Long-term Behavior of Solutions

The long-term behavior of solutions to a system of ODEs is greatly influenced by the eigenvalues of the matrix that defines the system. If all eigenvalues have negative real parts, the system is stable, and solutions tend towards zero as time approaches infinity. Conversely, if any eigenvalue has a positive real part, solutions can grow without bound, indicating instability.
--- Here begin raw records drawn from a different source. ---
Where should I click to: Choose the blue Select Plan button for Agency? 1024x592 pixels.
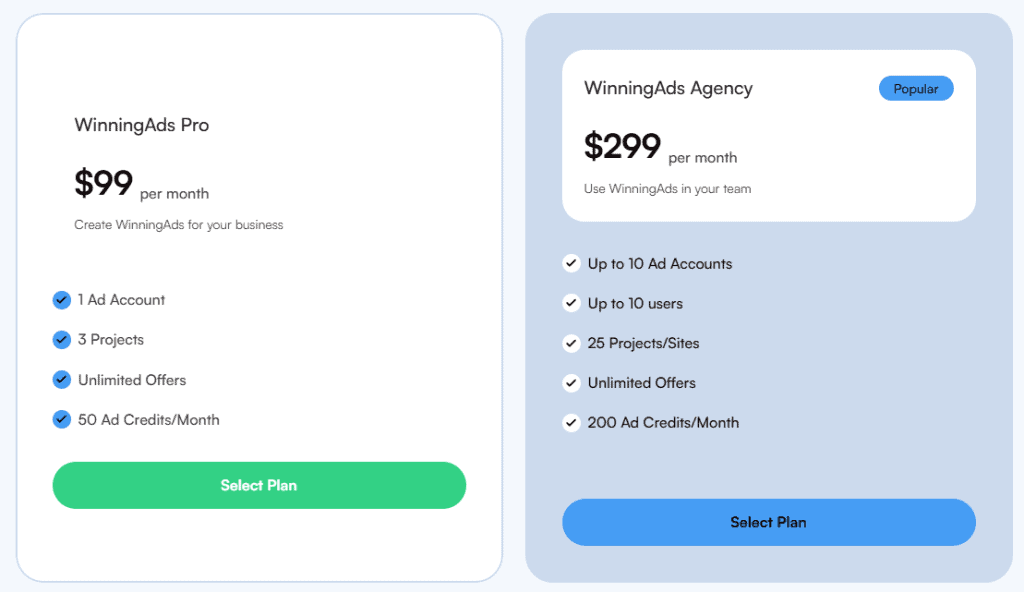pos(769,522)
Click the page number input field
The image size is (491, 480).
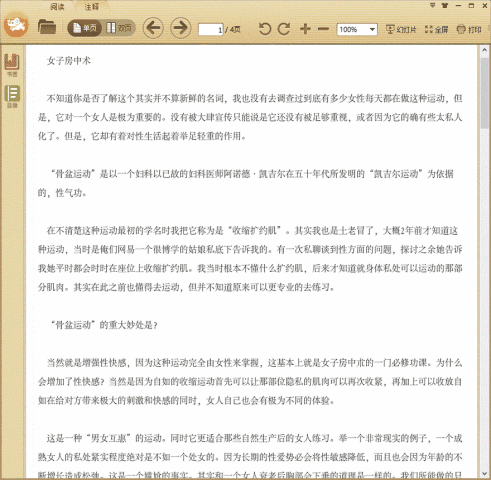pos(211,30)
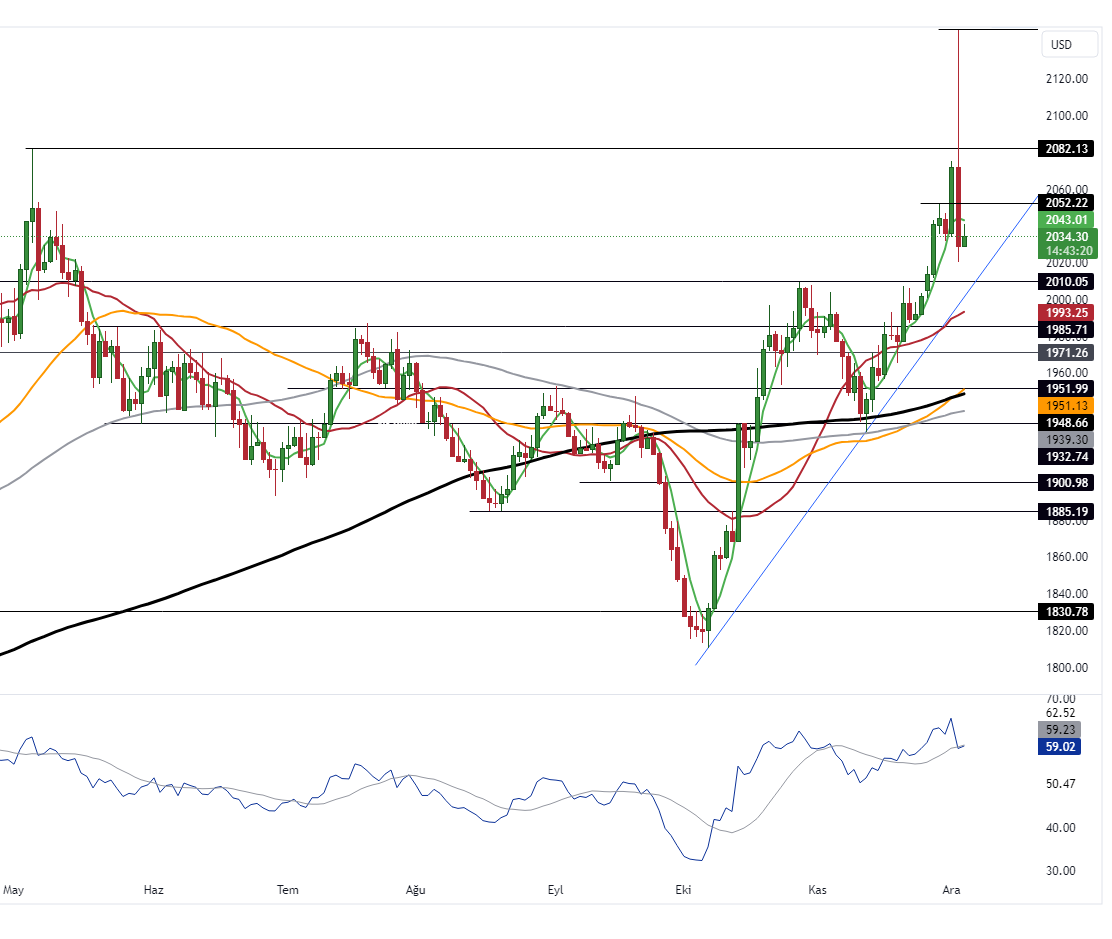
Task: Click the green 2043.01 moving average label
Action: [x=1066, y=220]
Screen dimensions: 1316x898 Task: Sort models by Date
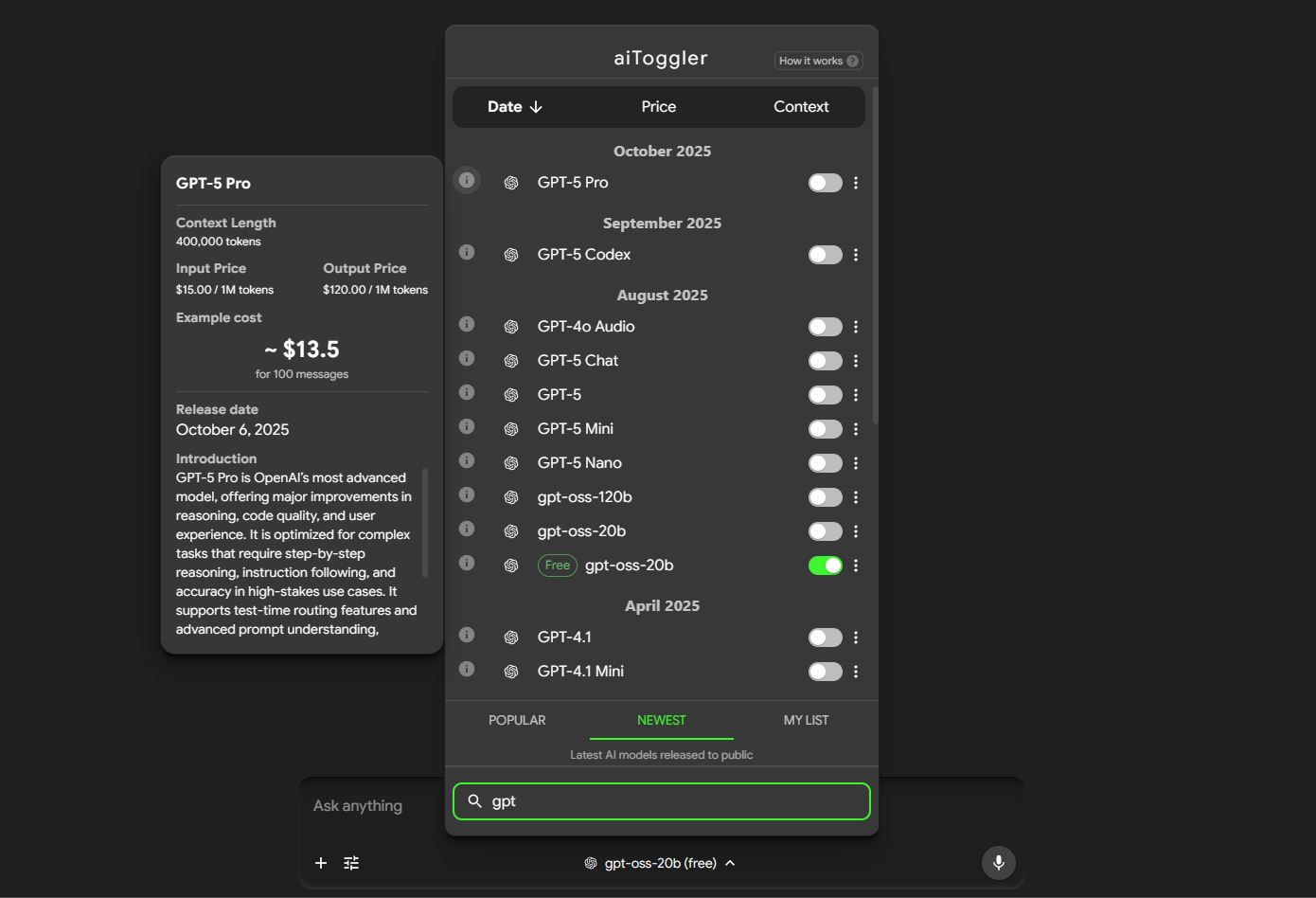(x=515, y=107)
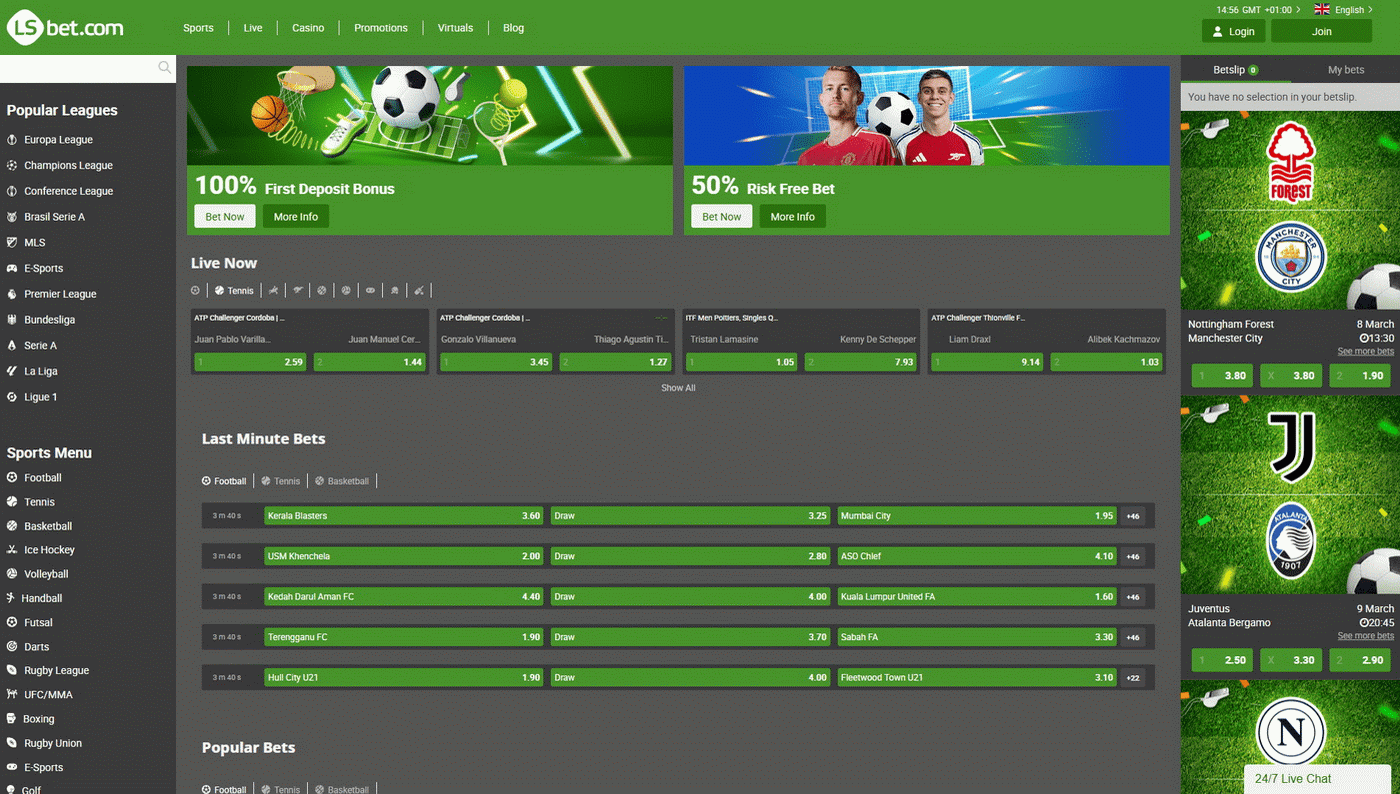Screen dimensions: 1400x794
Task: Click Bet Now on the First Deposit Bonus
Action: pyautogui.click(x=224, y=216)
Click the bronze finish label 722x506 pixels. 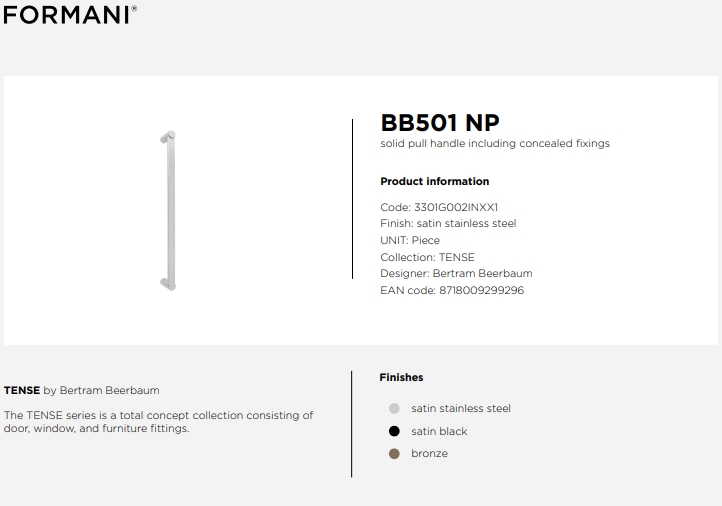430,454
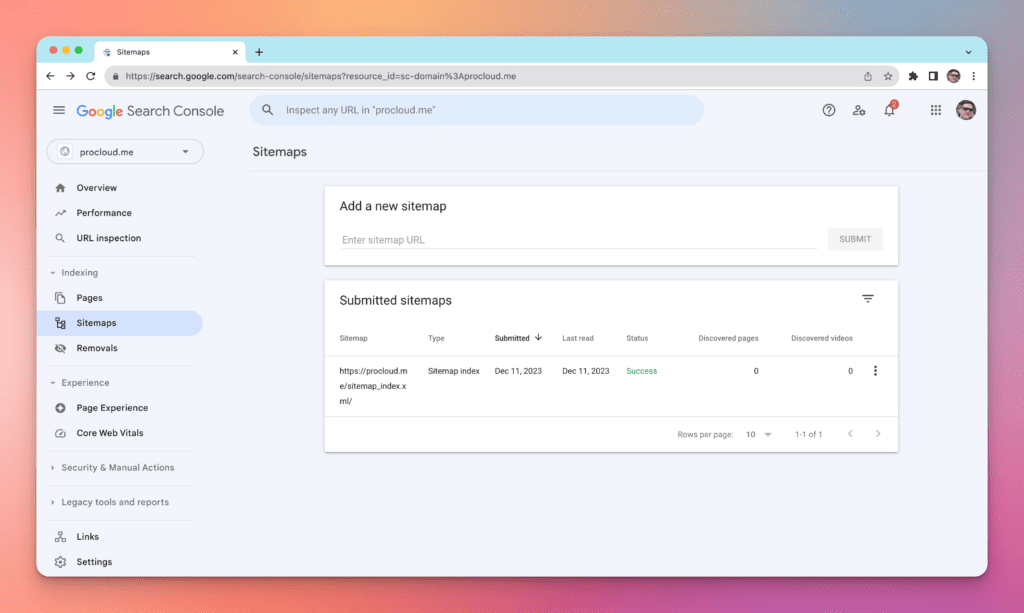Image resolution: width=1024 pixels, height=613 pixels.
Task: Open the rows per page dropdown
Action: click(x=758, y=435)
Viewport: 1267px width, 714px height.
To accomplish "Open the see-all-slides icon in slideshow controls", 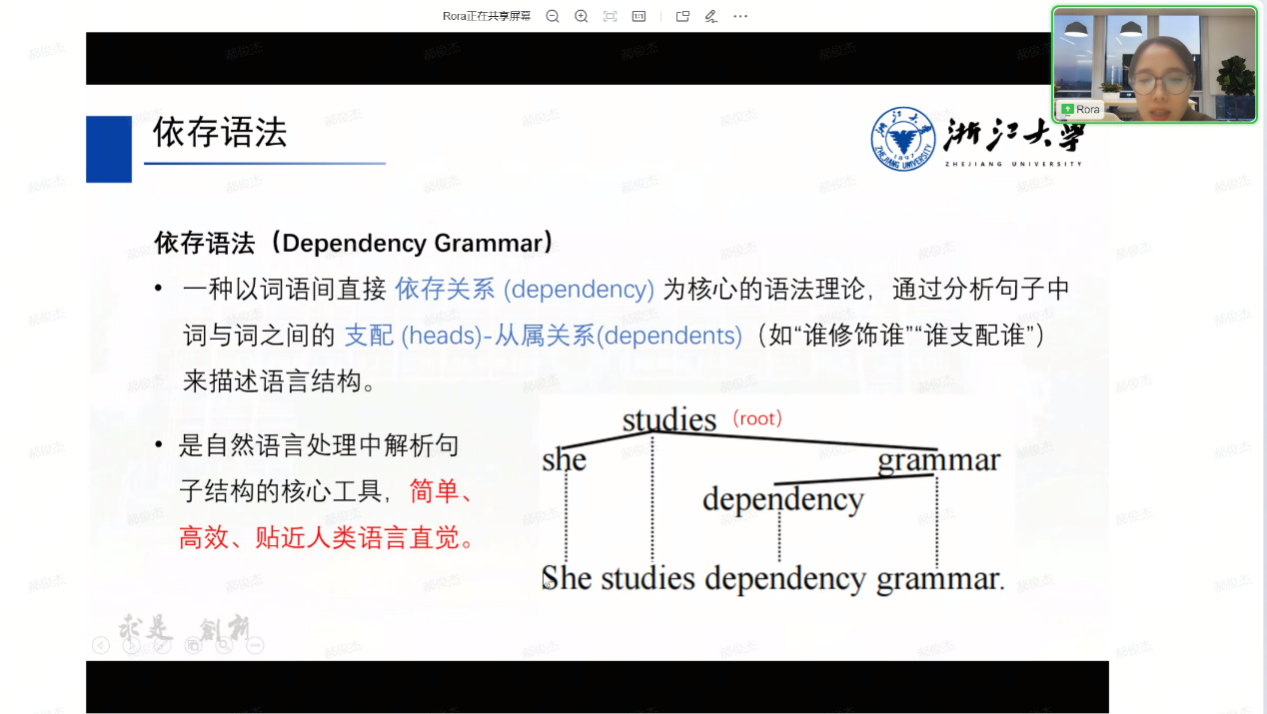I will click(193, 646).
In the given problem, the eigenvalues are positive, implying that the system solutions will grow exponentially. The term with the highest exponent in the solution—associated with the largest eigenvalue—will dominate in the long run, essentially determining the direction and rate of growth. Therefore, the behavior of the solution as \( t \rightarrow \infty \) clearly shows the exponential divergence along the eigenvector corresponding to the largest eigenvalue.

Characteristic Equation

The characteristic equation of a matrix is a fundamental component in finding the eigenvalues that shape the behavior of a system. It is derived from the determinant of \( A - \lambda I \), set to zero. Solving this equation, which involves a polynomial whose degree equals the size of the matrix, yields the eigenvalues.

In this scenario, the characteristic equation was formed by computing the determinant resulting in a quadratic equation of \( \lambda \). The solutions to this equation provided the values needed to progress further in finding the general solution to the system of ODEs. Conceptually, the characteristic equation is the bridging link between a matrix and the dynamics it governs within a system described by differential equations.